We introduce SELF-INSTRUCT, a semi-automated process for instruction-tuning a pretrained LM using instructional signals from the model itself. The overall process is an iterative bootstrapping algorithm, which starts off with a limited (e.g., 175 in our study) seed set of manually-written tasks that are used to guide the overall generation.

  • In the first phase, the model is prompted to generate instructions for new tasks. This step leverages the existing collection of instructions to create more broad-coverage instructions that define (often new) tasks.

  • Given the newly-generated set of instructions, the framework also creates input-output instances for them, which can be later used for supervising the instruction tuning.

  • Finally, various heuristics are used to automatically filter low-quality or repeated instructions, before adding the remaining valid tasks to the task pool.

This process can be repeated for many iterations until reaching a large number of tasks.

../_images/self-instruct1.png

Instruction Generation#

../_images/self-instruct2.png

Classification Task Identification#

Because we need two different approaches for classification and non-classification tasks, we next identify whether the generated instruction represents a classification task or not in a few-shot way.

Instance Generation#

Given the instructions and their task type, we generate instances for each instruction independently.

A natural way to do this is the Input-first Approach, where we can ask an LM to come up with the input fields first based on the instruction, and then produce the corresponding output.

However, we found that this approach can generate inputs biased toward one label, especially for classification tasks. Therefore, we additionally propose an Output-first Approach for classification tasks, where we first generate the possible class labels, and then condition the input generation on each class label.

Filtering and Postprocessing#

To encourage diversity, a new instruction is added to the task pool only when its ROUGE-L similarity with any existing instruction is less than 0.7.

Tip

ROUGE-L focuses on measuring the longest common subsequence (LCS) between the two texts. ROUGE-L combines two scores to produce a final similarity score:

  1. Precision = LCS_length / Candidate_length

  2. Recall = LCS_length / Reference_length

  3. The final ROUGE-L score, balancing precision and recall through F1-Score.

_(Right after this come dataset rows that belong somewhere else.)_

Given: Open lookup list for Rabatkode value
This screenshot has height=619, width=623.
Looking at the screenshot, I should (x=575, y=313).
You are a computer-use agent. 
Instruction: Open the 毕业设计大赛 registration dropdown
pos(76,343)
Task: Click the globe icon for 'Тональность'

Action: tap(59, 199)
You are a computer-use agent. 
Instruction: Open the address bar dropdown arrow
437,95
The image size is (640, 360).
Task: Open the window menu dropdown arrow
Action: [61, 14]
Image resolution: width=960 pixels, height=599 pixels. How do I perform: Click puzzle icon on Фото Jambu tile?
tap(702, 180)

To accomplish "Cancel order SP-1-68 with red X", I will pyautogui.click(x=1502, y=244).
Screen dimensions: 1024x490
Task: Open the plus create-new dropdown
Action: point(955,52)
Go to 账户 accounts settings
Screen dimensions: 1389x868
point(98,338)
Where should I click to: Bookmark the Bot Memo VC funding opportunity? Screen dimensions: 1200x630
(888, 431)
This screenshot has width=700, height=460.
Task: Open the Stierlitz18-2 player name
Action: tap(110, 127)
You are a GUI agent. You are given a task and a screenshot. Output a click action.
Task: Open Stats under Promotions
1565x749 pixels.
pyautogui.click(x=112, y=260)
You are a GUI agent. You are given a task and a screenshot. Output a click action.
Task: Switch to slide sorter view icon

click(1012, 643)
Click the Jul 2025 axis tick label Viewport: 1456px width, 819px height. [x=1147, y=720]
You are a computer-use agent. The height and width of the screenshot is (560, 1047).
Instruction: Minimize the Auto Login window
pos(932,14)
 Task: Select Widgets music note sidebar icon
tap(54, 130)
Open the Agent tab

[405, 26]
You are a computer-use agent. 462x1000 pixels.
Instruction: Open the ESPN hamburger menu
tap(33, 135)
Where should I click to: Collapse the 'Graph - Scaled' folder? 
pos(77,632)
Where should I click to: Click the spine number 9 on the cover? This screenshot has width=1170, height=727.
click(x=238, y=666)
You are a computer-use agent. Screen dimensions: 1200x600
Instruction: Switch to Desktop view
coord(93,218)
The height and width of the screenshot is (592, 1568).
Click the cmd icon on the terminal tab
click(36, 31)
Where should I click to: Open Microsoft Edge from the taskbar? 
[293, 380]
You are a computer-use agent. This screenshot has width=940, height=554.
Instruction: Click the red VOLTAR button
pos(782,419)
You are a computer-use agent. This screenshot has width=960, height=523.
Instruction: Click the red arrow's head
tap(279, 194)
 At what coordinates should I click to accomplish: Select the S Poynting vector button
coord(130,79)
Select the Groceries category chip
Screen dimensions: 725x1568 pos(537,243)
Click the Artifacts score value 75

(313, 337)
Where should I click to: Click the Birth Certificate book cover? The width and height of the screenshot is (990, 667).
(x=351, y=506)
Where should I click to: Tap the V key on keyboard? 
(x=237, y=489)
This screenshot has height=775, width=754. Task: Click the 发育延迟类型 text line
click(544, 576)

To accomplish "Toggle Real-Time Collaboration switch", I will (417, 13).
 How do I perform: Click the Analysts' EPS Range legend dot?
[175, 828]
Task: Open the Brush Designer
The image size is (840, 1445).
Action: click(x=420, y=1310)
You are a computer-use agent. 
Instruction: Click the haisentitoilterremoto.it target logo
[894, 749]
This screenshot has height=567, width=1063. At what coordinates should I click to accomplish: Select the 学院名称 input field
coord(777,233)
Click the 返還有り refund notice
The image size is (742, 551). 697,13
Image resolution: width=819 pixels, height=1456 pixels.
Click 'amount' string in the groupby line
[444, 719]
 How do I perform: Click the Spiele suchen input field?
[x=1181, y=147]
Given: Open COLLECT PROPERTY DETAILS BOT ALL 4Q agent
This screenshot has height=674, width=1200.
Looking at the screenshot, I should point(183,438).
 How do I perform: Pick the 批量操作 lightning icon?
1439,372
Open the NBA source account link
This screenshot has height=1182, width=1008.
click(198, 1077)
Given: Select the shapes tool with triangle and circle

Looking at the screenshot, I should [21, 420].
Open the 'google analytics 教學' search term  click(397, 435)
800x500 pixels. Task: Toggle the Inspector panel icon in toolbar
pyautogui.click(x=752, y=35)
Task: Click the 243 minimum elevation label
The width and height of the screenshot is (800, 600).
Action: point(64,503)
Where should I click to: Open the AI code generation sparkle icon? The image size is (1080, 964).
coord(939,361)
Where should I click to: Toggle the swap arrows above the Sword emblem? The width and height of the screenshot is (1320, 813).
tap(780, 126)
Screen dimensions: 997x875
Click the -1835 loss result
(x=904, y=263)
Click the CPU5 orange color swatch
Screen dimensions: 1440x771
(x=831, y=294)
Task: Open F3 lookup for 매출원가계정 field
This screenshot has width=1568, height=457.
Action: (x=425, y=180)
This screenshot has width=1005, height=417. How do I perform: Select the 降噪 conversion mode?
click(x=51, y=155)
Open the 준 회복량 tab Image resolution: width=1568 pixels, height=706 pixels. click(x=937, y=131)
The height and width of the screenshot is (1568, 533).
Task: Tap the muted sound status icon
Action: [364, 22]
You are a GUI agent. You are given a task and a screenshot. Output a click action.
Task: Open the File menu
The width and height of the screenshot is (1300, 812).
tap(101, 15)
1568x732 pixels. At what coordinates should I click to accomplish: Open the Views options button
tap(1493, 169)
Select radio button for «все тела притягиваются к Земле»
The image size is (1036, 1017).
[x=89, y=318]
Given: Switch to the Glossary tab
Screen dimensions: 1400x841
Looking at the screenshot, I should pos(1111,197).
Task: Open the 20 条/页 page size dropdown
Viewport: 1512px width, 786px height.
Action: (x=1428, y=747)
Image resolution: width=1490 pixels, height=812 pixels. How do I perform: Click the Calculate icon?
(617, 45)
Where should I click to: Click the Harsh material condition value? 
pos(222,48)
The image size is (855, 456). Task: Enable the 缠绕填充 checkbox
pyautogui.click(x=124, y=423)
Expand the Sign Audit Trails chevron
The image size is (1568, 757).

Finetuning the LM to Follow Instructions#

After creating large-scale instruction data, we use it to finetune the original LM (i.e., SELF-INSTRUCT, total 52K instructions and 82K instances).

Tip

We concatenate the instruction and instance input as a prompt and train the model to generate the instance output in a standard supervised way. To make the model robust to different formats, we use multiple templates to encode the instruction and instance input together. For example, the instruction can be prefixed with “Task:” or not, the input can be prefixed with “Input:” or not, “Output:” can be appended at the end of the prompt or not, and different numbers of break lines can be put in the middle, etc.